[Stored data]
•••
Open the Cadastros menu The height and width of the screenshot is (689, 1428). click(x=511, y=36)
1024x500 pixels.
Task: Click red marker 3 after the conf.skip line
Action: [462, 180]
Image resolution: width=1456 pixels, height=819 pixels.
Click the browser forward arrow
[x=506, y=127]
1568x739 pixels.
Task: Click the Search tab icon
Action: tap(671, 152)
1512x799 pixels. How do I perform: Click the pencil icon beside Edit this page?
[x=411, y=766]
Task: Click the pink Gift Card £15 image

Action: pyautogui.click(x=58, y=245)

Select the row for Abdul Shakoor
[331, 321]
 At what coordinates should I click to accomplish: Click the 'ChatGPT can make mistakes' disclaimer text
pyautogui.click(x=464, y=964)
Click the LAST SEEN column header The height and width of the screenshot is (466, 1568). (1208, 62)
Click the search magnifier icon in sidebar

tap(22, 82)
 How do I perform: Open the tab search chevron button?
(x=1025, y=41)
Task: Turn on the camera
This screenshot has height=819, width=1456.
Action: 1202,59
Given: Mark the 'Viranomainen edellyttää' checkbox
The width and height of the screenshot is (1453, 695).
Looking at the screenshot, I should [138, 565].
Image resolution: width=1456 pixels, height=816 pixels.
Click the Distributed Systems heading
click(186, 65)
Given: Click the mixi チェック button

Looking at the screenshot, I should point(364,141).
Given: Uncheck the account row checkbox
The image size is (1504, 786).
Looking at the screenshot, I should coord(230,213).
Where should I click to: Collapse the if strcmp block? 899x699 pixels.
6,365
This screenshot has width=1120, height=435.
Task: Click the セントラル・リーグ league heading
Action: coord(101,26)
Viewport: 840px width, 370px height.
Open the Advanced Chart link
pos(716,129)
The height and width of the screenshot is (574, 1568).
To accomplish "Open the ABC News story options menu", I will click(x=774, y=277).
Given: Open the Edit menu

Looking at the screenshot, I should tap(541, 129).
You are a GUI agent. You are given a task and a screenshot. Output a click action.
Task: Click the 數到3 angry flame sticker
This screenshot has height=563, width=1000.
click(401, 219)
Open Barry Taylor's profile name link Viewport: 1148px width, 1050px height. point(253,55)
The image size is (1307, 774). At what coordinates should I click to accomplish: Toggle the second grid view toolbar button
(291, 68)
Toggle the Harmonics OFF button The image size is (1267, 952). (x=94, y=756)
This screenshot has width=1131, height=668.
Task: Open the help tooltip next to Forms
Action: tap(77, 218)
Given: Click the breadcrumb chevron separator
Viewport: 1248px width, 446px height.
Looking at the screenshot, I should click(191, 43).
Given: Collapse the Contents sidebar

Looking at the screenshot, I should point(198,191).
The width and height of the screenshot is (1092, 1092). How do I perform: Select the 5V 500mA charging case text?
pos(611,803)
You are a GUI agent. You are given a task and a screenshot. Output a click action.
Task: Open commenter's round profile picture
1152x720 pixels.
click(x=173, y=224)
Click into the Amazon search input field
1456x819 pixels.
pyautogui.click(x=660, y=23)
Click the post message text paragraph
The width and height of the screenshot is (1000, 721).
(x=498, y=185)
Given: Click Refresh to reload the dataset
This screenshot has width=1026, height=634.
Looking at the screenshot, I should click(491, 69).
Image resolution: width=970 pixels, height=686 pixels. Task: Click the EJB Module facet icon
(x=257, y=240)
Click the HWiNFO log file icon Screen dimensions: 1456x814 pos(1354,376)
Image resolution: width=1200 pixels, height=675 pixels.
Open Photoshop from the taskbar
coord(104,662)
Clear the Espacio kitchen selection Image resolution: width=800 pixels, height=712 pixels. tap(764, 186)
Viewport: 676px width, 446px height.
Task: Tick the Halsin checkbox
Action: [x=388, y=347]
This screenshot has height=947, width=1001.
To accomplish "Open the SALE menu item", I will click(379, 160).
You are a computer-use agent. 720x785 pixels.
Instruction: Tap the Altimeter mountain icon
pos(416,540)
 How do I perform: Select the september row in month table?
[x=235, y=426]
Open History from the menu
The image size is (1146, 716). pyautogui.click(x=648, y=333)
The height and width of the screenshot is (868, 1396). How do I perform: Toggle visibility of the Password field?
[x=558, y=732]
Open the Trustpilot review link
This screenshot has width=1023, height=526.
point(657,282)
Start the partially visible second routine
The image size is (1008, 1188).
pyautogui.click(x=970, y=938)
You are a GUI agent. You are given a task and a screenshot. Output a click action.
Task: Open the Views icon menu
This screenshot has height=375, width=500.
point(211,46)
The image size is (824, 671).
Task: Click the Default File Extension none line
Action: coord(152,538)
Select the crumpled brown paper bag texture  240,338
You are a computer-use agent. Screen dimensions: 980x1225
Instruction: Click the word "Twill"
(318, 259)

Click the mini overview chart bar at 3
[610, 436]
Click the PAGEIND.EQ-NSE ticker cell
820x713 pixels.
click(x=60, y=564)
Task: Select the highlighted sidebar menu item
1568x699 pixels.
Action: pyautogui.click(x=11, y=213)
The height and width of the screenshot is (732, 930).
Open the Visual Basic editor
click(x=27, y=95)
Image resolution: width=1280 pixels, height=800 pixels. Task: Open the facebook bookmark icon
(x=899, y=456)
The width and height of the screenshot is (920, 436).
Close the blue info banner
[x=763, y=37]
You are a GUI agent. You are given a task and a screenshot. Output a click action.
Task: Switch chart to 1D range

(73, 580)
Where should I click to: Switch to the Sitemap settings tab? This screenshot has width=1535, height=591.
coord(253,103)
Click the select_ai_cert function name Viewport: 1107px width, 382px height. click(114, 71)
•••
> [WORK REQUIRED] All entries should be given again precisely as they appear above.

> [WRITTEN SOLUTION]
Open the Cadastros menu The height and width of the screenshot is (689, 1428). click(x=511, y=36)
1024x500 pixels.
Task: Click red marker 3 after the conf.skip line
Action: [462, 180]
Image resolution: width=1456 pixels, height=819 pixels.
Click the browser forward arrow
[x=506, y=127]
1568x739 pixels.
Task: Click the Search tab icon
Action: tap(671, 152)
1512x799 pixels. How do I perform: Click the pencil icon beside Edit this page?
[x=411, y=766]
Task: Click the pink Gift Card £15 image

Action: pyautogui.click(x=58, y=245)

Select the row for Abdul Shakoor
[331, 321]
 At what coordinates should I click to accomplish: Click the 'ChatGPT can make mistakes' disclaimer text
pyautogui.click(x=464, y=964)
Click the LAST SEEN column header The height and width of the screenshot is (466, 1568). (1208, 62)
Click the search magnifier icon in sidebar

tap(22, 82)
 How do I perform: Open the tab search chevron button?
(x=1025, y=41)
Task: Turn on the camera
This screenshot has height=819, width=1456.
Action: 1202,59
Given: Mark the 'Viranomainen edellyttää' checkbox
The width and height of the screenshot is (1453, 695).
Looking at the screenshot, I should [138, 565].
Image resolution: width=1456 pixels, height=816 pixels.
Click the Distributed Systems heading
click(186, 65)
Given: Click the mixi チェック button

Looking at the screenshot, I should point(364,141).
Given: Uncheck the account row checkbox
The image size is (1504, 786).
Looking at the screenshot, I should coord(230,213).
Where should I click to: Collapse the if strcmp block? 899x699 pixels.
6,365
This screenshot has width=1120, height=435.
Task: Click the セントラル・リーグ league heading
Action: coord(101,26)
Viewport: 840px width, 370px height.
Open the Advanced Chart link
pos(716,129)
The height and width of the screenshot is (574, 1568).
To accomplish "Open the ABC News story options menu", I will click(x=774, y=277).
Given: Open the Edit menu

Looking at the screenshot, I should tap(541, 129).
You are a GUI agent. You are given a task and a screenshot. Output a click action.
Task: Click the 數到3 angry flame sticker
This screenshot has height=563, width=1000.
click(401, 219)
Open Barry Taylor's profile name link Viewport: 1148px width, 1050px height. point(253,55)
The image size is (1307, 774). At what coordinates should I click to accomplish: Toggle the second grid view toolbar button
(291, 68)
Toggle the Harmonics OFF button The image size is (1267, 952). (x=94, y=756)
This screenshot has width=1131, height=668.
Task: Open the help tooltip next to Forms
Action: tap(77, 218)
Given: Click the breadcrumb chevron separator
Viewport: 1248px width, 446px height.
Looking at the screenshot, I should click(191, 43).
Given: Collapse the Contents sidebar

Looking at the screenshot, I should point(198,191).
The width and height of the screenshot is (1092, 1092). How do I perform: Select the 5V 500mA charging case text?
pos(611,803)
You are a GUI agent. You are given a task and a screenshot. Output a click action.
Task: Open commenter's round profile picture
1152x720 pixels.
click(x=173, y=224)
Click into the Amazon search input field
1456x819 pixels.
pyautogui.click(x=660, y=23)
Click the post message text paragraph
The width and height of the screenshot is (1000, 721).
(x=498, y=185)
Given: Click Refresh to reload the dataset
This screenshot has width=1026, height=634.
Looking at the screenshot, I should click(491, 69).
Image resolution: width=970 pixels, height=686 pixels. Task: Click the EJB Module facet icon
(x=257, y=240)
Click the HWiNFO log file icon Screen dimensions: 1456x814 pos(1354,376)
Image resolution: width=1200 pixels, height=675 pixels.
Open Photoshop from the taskbar
coord(104,662)
Clear the Espacio kitchen selection Image resolution: width=800 pixels, height=712 pixels. tap(764, 186)
Viewport: 676px width, 446px height.
Task: Tick the Halsin checkbox
Action: [x=388, y=347]
This screenshot has height=947, width=1001.
To accomplish "Open the SALE menu item", I will click(379, 160).
You are a computer-use agent. 720x785 pixels.
Instruction: Tap the Altimeter mountain icon
pos(416,540)
 How do I perform: Select the september row in month table?
[x=235, y=426]
Open History from the menu
The image size is (1146, 716). pyautogui.click(x=648, y=333)
The height and width of the screenshot is (868, 1396). How do I perform: Toggle visibility of the Password field?
[x=558, y=732]
Open the Trustpilot review link
This screenshot has width=1023, height=526.
point(657,282)
Start the partially visible second routine
The image size is (1008, 1188).
pyautogui.click(x=970, y=938)
You are a GUI agent. You are given a task and a screenshot. Output a click action.
Task: Open the Views icon menu
This screenshot has height=375, width=500.
point(211,46)
The image size is (824, 671).
Task: Click the Default File Extension none line
Action: coord(152,538)
Select the crumpled brown paper bag texture  240,338
You are a computer-use agent. Screen dimensions: 980x1225
Instruction: Click the word "Twill"
(318, 259)

Click the mini overview chart bar at 3
[610, 436]
Click the PAGEIND.EQ-NSE ticker cell
820x713 pixels.
click(x=60, y=564)
Task: Select the highlighted sidebar menu item
1568x699 pixels.
Action: pyautogui.click(x=11, y=213)
The height and width of the screenshot is (732, 930).
Open the Visual Basic editor
click(x=27, y=95)
Image resolution: width=1280 pixels, height=800 pixels. Task: Open the facebook bookmark icon
(x=899, y=456)
The width and height of the screenshot is (920, 436).
Close the blue info banner
[x=763, y=37]
You are a GUI agent. You are given a task and a screenshot. Output a click action.
Task: Switch chart to 1D range

(73, 580)
Where should I click to: Switch to the Sitemap settings tab? This screenshot has width=1535, height=591.
coord(253,103)
Click the select_ai_cert function name Viewport: 1107px width, 382px height. click(114, 71)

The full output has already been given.